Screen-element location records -
◇ ◇ ◇

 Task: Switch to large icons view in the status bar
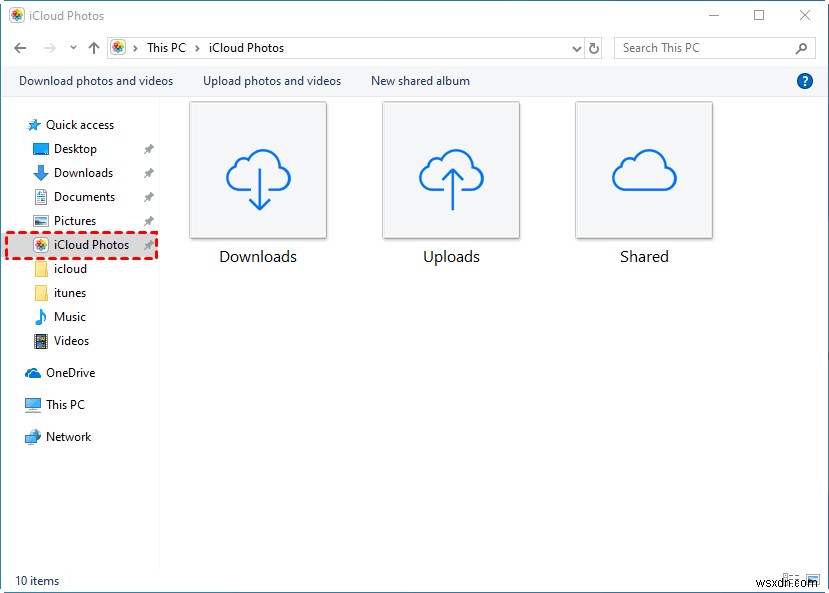(812, 578)
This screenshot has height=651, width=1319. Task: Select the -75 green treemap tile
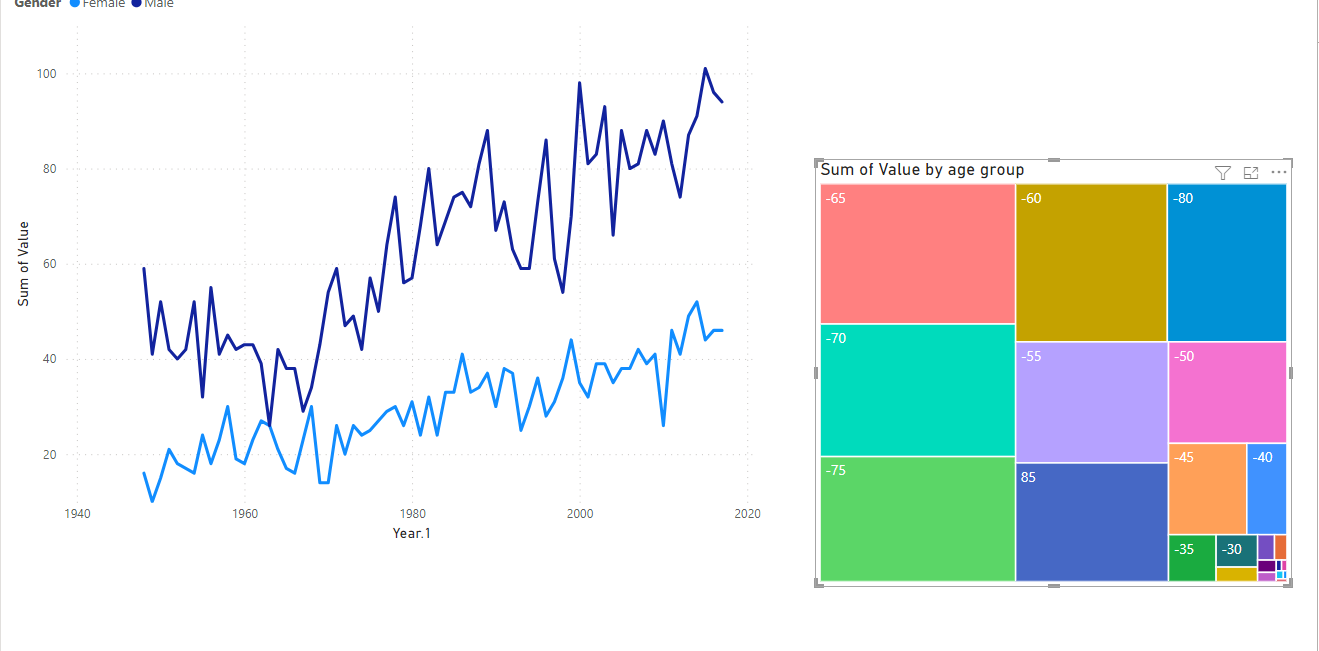click(x=917, y=518)
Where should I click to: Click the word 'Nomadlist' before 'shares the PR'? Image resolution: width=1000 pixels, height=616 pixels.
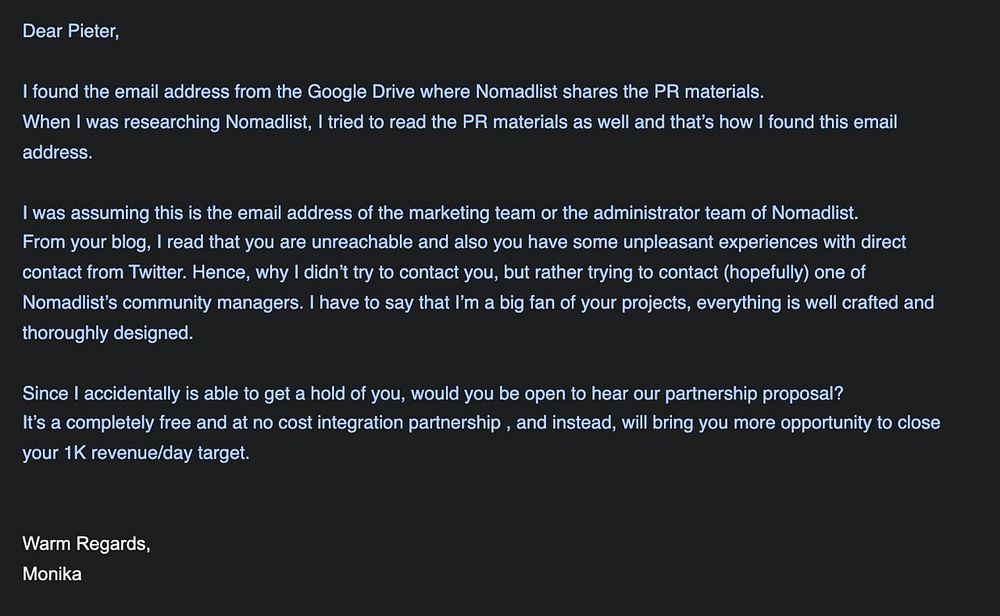point(517,92)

◇ ◇ ◇

What the task requires -
Copy the records verbatim, from the line containing "This screenshot has" through the end of the records. Leave the pictures out.

Final result -
This screenshot has height=651, width=1319. Task: Select the -75 green treemap tile
click(x=917, y=518)
Where should I click to: Click the word 'Nomadlist' before 'shares the PR'? Image resolution: width=1000 pixels, height=616 pixels.
point(517,92)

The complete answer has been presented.